Work order: Using the data below, output the first line and every line after it up to and including the line containing "The height and width of the screenshot is (1120, 1068).", exactly as written and with nothing added.

Available records:

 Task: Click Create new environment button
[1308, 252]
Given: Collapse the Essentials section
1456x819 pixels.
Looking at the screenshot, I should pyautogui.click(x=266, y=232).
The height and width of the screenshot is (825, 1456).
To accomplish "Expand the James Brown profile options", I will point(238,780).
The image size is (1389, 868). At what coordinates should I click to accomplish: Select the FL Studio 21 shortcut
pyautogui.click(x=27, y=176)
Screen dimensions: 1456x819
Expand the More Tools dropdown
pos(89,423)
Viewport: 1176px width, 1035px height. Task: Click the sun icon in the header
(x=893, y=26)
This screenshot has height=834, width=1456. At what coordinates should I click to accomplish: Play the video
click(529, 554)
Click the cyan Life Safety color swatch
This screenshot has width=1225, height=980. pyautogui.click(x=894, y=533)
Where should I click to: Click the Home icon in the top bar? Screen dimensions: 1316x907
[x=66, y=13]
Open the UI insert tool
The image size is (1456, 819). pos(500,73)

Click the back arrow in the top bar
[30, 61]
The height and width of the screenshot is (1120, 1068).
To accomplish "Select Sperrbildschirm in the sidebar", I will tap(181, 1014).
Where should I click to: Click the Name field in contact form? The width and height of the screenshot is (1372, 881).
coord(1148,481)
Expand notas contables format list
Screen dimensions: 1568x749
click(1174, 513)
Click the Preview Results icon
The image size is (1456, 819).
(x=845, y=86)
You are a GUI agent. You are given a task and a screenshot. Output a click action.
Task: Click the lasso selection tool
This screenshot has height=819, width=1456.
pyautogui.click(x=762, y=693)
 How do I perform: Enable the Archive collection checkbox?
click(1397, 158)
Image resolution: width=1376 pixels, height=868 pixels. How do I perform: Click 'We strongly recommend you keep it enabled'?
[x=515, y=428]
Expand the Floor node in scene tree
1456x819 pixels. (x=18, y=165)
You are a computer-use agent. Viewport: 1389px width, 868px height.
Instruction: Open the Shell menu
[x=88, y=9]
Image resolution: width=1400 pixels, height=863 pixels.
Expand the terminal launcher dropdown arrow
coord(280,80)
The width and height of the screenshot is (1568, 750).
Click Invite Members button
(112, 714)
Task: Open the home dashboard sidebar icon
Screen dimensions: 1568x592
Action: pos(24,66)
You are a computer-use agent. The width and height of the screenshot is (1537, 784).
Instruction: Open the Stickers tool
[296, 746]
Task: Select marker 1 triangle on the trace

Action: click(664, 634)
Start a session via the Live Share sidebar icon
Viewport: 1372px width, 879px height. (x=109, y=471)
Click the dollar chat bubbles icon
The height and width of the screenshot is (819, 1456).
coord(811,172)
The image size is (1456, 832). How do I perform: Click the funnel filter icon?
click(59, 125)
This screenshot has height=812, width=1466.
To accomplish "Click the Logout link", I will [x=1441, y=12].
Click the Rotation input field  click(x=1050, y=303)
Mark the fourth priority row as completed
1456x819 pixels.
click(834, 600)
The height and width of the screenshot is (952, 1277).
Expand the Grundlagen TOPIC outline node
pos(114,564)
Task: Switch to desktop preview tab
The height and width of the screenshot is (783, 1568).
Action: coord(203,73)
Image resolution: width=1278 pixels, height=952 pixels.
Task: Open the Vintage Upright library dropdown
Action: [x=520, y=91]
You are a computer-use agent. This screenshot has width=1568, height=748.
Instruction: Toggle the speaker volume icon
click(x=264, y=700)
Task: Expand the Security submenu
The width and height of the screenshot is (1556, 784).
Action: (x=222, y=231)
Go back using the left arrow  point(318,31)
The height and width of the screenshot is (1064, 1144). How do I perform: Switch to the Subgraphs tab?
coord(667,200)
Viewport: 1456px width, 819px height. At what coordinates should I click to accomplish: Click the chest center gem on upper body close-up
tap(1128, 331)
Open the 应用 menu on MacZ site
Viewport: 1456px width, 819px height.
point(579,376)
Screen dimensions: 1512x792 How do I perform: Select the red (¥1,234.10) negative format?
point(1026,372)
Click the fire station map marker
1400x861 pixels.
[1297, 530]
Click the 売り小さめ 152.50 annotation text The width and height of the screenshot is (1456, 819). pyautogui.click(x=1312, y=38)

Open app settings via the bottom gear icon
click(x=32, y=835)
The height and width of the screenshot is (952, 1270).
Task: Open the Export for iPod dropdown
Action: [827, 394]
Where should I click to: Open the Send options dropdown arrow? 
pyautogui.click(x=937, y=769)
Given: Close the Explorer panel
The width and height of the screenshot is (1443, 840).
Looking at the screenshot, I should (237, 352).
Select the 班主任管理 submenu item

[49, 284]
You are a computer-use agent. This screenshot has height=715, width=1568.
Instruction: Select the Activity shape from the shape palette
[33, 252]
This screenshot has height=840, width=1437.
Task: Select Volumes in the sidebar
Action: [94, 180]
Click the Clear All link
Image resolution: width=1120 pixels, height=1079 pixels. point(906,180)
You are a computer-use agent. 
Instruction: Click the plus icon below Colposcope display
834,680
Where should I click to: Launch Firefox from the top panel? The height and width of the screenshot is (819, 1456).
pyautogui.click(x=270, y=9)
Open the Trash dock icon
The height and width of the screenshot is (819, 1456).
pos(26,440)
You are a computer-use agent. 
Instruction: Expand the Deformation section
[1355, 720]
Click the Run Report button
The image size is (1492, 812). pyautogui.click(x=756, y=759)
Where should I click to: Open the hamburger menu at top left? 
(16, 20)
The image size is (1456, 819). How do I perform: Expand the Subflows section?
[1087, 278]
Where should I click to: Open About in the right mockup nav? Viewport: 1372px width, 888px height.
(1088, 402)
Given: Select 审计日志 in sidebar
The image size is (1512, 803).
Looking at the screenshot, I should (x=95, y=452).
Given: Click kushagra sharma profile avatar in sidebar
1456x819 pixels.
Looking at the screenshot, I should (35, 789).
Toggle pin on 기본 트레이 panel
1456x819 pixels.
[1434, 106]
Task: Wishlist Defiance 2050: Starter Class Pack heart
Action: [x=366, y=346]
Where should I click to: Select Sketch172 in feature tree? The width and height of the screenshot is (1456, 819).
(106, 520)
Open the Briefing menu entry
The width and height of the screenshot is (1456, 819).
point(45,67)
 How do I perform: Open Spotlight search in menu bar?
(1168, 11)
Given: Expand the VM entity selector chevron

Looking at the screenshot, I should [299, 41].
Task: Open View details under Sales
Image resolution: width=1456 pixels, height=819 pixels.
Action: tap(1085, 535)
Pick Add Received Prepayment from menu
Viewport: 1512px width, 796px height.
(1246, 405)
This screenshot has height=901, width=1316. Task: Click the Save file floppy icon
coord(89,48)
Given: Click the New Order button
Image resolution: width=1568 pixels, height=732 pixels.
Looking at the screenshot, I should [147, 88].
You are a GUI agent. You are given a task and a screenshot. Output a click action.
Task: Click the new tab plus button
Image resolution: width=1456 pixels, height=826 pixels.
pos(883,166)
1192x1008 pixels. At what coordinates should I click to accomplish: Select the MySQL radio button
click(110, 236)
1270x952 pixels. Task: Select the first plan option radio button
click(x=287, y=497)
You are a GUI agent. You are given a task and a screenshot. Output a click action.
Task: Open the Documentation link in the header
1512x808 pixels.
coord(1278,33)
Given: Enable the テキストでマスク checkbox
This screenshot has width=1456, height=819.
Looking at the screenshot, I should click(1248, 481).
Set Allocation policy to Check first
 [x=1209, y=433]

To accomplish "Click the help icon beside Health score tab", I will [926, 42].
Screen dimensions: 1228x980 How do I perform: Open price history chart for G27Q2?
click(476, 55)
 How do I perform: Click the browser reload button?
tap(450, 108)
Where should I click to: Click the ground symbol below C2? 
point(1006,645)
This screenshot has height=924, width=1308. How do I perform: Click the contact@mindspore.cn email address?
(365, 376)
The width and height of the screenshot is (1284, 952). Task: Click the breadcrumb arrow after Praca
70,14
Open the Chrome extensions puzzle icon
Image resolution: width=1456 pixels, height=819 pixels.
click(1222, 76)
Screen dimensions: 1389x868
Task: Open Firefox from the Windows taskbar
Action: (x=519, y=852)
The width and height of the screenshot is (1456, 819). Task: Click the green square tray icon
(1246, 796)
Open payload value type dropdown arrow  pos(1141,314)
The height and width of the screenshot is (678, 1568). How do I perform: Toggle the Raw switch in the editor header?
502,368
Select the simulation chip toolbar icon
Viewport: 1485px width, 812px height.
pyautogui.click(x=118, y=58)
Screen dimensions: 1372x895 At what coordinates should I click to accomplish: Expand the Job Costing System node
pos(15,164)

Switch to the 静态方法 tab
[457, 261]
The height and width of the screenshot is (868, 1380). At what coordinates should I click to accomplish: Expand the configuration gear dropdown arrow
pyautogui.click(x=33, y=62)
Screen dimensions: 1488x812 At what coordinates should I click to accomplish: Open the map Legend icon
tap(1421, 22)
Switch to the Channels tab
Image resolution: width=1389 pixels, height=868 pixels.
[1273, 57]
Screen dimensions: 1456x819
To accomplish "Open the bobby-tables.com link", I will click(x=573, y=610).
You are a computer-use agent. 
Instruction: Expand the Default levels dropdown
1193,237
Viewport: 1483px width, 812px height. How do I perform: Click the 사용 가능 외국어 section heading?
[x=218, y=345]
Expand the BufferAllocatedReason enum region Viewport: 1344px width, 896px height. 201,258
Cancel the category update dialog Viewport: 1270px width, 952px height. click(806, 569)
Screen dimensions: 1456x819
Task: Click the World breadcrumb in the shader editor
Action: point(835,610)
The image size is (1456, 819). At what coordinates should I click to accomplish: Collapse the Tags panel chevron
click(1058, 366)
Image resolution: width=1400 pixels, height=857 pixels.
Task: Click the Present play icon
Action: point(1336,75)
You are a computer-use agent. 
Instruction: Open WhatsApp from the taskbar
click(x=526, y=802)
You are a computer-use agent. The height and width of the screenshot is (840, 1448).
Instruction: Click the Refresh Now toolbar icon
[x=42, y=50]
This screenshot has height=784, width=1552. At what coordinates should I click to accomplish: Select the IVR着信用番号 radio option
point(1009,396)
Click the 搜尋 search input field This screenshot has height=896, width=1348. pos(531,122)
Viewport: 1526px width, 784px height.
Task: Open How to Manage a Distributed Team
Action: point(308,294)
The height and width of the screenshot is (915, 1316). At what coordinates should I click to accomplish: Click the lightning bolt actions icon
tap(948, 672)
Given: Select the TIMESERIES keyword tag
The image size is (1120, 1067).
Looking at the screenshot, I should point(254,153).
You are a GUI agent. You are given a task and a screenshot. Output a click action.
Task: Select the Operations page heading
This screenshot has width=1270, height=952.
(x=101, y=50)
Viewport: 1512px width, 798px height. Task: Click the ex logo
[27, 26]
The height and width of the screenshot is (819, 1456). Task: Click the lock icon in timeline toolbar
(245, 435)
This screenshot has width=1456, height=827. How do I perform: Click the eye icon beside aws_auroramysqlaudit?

Reply:
 Task: Click Create new environment button
[1308, 252]
Given: Collapse the Essentials section
1456x819 pixels.
Looking at the screenshot, I should pyautogui.click(x=266, y=232).
The height and width of the screenshot is (825, 1456).
To accomplish "Expand the James Brown profile options", I will point(238,780).
The image size is (1389, 868). At what coordinates should I click to accomplish: Select the FL Studio 21 shortcut
pyautogui.click(x=27, y=176)
Screen dimensions: 1456x819
Expand the More Tools dropdown
pos(89,423)
Viewport: 1176px width, 1035px height. Task: Click the sun icon in the header
(x=893, y=26)
This screenshot has height=834, width=1456. At what coordinates should I click to accomplish: Play the video
click(529, 554)
Click the cyan Life Safety color swatch
This screenshot has width=1225, height=980. pyautogui.click(x=894, y=533)
Where should I click to: Click the Home icon in the top bar? Screen dimensions: 1316x907
[x=66, y=13]
Open the UI insert tool
The image size is (1456, 819). pos(500,73)

Click the back arrow in the top bar
[30, 61]
The height and width of the screenshot is (1120, 1068).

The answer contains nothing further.